*CONSIGNE A*
D'après le texte sur le contrat de commodat, quels articles du code civil en développent le régime juridique ?

*TEXTE FOURNI*
- - -

Un contrat de commodat, pas si commode

« Rien de ce qui est humain n’est simple » disait Jean DORST.
Le contrat de commodat, création humaine, n’échappe pas à cette règle.
Le commodat est un contrat de droit privé par lequel une personne, le prêteur, met gratuitement à disposition d’une autre, l’emprunteur, un ou des biens afin qu’il en fasse usage. Plus précisément, l’article 1875 du code civil le défini comme le « contrat par lequel l’une des parties livre une chose à l’autre pour s’en servir, à la charge par le preneur de la rendre après s’en être servie ».
Ce type de contrat est souvent utilisé par les Communes et ce afin de favoriser les activités associatives ou agricoles sur leurs territoires. De cette manière elles mettent à disposition des biens sans faire peser une charge financière sur l’activité de l’emprunteur.
Ce contrat de commodat, aussi appelé prêt à usage, voit son régime juridique développé aux articles 1875 à 1891 du code civil. Ces dispositions n’étant pas d’ordre public, les parties peuvent déroger à l’application de telle ou telle disposition.
La remise de la chose à l’emprunteur ne suppose qu’un transfert de la détention et non un transfert de propriété, ce qui n’implique pas que le préteur soit propriétaire du bien.
Si ce contrat de commodat peut s’apparenter à un contrat de bail d’habitation, il n’en est rien. Les personnes publiques ayant recours à ce type de contrat doivent donc être extrêmement prudentes dans sa mise en place.
Durant l’exécution de ce contrat, l’emprunteur a trois obligations :
- Obligation de respecter l’usage convenu :
L’emprunteur doit respecter la durée et la finalité du prêt telles que définie dans la convention.
- Obligation de conserver la chose :
L’emprunteur doit réparer les dommages occasionnés à la chose prêtée (dégradation ou perte de la chose) s’ils ont été causés par sa faute.
- Obligation de restituer la chose prêtée à l’expiration du contrat :
L’emprunteur doit restituer la chose même qu’il a reçue, et non l’équivalent. Tout manquement à cette obligation de restitution est passible de dommages et intérêts.
Le prêteur quant à lui doit assurer la jouissance tranquille de la chose prêtée par l’emprunteur et faire respecter l’usage convenu. En outre il a l’obligation de rembourser les dépenses avancées par l’emprunteur, qui constituent des dépenses extraordinaires, engagées pour la conservation de la chose et qui sont si urgentes que l’emprunteur n’a pas pu prévenir le prêteur.
Le remboursement des dépenses extraordinaires constituent toutefois une exception.

- - -

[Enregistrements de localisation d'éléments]
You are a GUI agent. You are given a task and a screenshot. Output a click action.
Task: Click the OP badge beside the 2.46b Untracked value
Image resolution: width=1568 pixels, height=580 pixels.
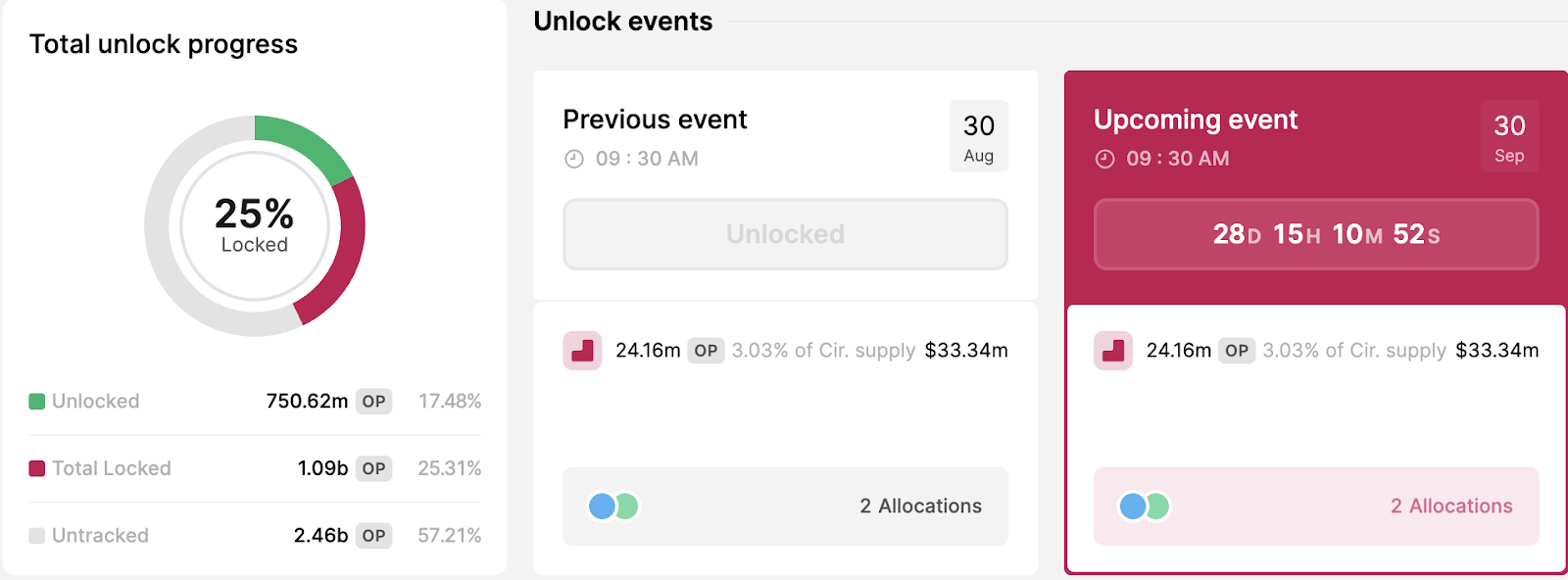pyautogui.click(x=372, y=536)
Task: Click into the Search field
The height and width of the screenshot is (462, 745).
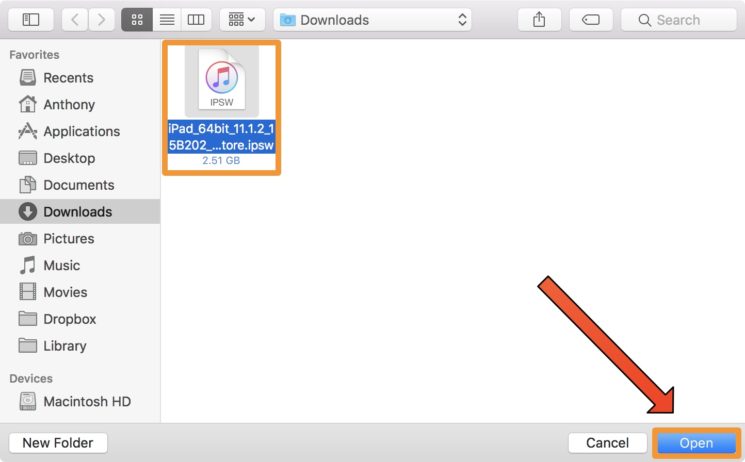Action: point(678,19)
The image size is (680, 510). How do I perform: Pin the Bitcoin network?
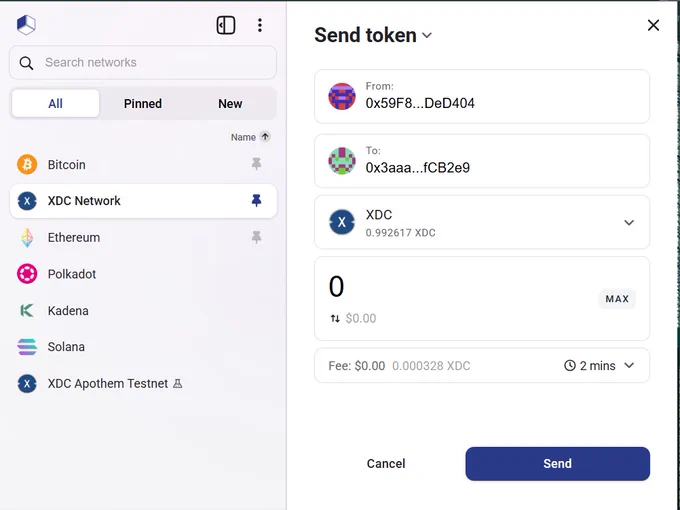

- - -

*CONSIGNE B*
Recopiez sans aucun changement, s'il vous plaît, le passage des lignes d'entrée ci-dessus qui va de leur début jusqu'à la ligne contenant « pyautogui.click(x=372, y=536) », celle-ci incluse, en laissant les images de côté.

*CORRIGÉ A*
Les articles 1875 à 1891 du code civil.

*CORRIGÉ B*
You are a GUI agent. You are given a task and a screenshot. Output a click action.
Task: Click the OP badge beside the 2.46b Untracked value
Image resolution: width=1568 pixels, height=580 pixels.
pyautogui.click(x=372, y=536)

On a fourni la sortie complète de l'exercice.